Innovation and technology have the potential to improve farm productivity, efficiency and incomes across the agri-food system. However, it is important that these products are developed and distributed inclusively and with users at the center of the design and delivery approach. Companies have an important role to play in co-developing and scaling innovative farming solutions and ensuring rural infrastructure is accessible to all members of agricultural communities in training and capacity-building.
To reach the SDGs and meet the consumption demands of a rapidly growing population, actors throughout the agri-food sector must leverage disruptive technologies and business models that connect and distribute benefits across value chains. A disparate supply base, comprised of many impoverished farmers with limited IT access and inadequate internet connectivity within rural communities must be connected to this ecosystem. While some farms in developed countries are equipped with new technologies that leverage drones, smart irrigation, and instant market information at farmers’ fingertips, most smallholder farmers lack access to these technologies and infrastructures.

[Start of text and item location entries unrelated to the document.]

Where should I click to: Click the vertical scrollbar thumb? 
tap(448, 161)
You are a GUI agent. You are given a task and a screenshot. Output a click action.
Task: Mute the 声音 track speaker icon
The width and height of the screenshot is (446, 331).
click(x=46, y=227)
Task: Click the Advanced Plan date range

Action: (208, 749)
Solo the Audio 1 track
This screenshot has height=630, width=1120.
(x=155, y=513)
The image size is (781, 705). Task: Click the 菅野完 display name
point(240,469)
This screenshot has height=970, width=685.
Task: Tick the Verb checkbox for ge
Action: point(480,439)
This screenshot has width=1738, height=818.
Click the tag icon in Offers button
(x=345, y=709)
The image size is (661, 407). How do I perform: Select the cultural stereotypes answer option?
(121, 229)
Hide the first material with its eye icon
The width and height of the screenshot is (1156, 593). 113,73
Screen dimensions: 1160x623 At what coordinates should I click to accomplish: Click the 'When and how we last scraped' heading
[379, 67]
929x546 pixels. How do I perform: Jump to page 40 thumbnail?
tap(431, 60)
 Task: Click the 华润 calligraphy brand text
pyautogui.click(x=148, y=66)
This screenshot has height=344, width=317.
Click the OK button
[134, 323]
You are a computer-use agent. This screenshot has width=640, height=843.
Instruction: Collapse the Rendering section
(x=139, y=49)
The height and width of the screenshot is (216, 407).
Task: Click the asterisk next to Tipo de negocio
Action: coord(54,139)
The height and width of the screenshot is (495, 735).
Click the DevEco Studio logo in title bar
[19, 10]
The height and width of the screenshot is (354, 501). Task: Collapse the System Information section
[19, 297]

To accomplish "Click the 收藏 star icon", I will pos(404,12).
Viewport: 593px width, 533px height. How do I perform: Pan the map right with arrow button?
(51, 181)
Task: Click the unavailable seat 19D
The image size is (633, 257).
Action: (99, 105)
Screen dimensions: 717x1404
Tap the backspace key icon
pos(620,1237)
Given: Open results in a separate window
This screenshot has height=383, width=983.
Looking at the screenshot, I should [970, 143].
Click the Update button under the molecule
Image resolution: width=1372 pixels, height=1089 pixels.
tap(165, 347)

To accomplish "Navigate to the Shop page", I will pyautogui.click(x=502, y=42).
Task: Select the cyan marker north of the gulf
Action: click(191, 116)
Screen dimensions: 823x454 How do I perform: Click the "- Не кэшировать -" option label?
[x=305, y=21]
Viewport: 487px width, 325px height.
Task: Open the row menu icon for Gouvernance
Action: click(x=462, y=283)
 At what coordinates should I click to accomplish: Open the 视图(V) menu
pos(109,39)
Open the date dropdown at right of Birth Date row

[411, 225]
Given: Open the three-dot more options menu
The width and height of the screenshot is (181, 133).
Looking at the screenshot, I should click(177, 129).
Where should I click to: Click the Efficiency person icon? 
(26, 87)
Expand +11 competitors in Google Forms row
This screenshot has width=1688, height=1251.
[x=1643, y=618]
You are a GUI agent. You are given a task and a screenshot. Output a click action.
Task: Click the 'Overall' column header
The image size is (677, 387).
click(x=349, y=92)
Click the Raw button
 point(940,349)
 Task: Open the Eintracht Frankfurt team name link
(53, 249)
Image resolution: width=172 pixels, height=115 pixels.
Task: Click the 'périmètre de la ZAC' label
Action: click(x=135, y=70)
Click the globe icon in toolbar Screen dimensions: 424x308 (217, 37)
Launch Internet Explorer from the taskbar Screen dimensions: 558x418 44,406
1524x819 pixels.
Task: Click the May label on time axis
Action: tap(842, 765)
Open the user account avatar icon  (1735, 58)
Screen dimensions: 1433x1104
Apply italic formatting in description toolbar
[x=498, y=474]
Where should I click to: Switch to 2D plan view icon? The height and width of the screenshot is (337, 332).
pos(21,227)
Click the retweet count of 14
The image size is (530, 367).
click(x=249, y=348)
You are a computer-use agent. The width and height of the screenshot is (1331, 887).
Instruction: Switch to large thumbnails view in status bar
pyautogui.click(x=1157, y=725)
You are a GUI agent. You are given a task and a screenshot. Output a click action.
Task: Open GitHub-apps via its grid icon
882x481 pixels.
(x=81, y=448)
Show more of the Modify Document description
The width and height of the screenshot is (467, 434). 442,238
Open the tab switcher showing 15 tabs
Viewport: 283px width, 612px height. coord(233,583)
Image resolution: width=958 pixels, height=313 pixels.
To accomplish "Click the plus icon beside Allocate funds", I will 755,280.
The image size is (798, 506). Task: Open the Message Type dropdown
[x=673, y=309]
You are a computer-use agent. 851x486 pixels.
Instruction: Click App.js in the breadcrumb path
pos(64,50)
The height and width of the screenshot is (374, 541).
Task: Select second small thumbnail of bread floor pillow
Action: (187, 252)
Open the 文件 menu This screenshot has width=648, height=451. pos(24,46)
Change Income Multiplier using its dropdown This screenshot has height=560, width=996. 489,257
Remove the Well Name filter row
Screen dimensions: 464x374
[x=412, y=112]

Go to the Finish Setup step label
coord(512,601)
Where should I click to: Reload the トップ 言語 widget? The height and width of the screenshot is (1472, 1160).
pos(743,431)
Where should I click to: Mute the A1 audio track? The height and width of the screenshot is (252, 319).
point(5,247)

In addition, new technologies are necessary to minimize the one-third of all food that is lost or wasted from farm to fork.
The market opportunities in agri-tech are strong – for example, 90% of the market for digital services that support African smallholder farmers remains untapped; and agri-weather advisory services have the potential to yield benefits worth over USD$ 430 billion for India’s 90 million agricultural households. In addition, integrating new technologies across agri-supply chains can improve efficiency and logistics; reduce resource use; and minimize food loss and waste, which in turn can save businesses and farmers money and stimulate income growth. Businesses can also leverage new technologies to gain deeper insights into their supply chain and ensure that consumers’ calls for transparency are met.
GAA-EL focuses on elevating best practices for cultivating farmer uptake of new technologies, and is bringing together business, producer groups and key decision-makers to address existing challenges, scale initiatives, and identify co-financing opportunities for innovation, with farmer livelihoods at the center. Beyond highlighting key technologies that improve livelihoods, GAA-EL is engaged in driving innovation in procurement approaches and methodologies to boost supplier diversity and equitable value distribution across the supply chain.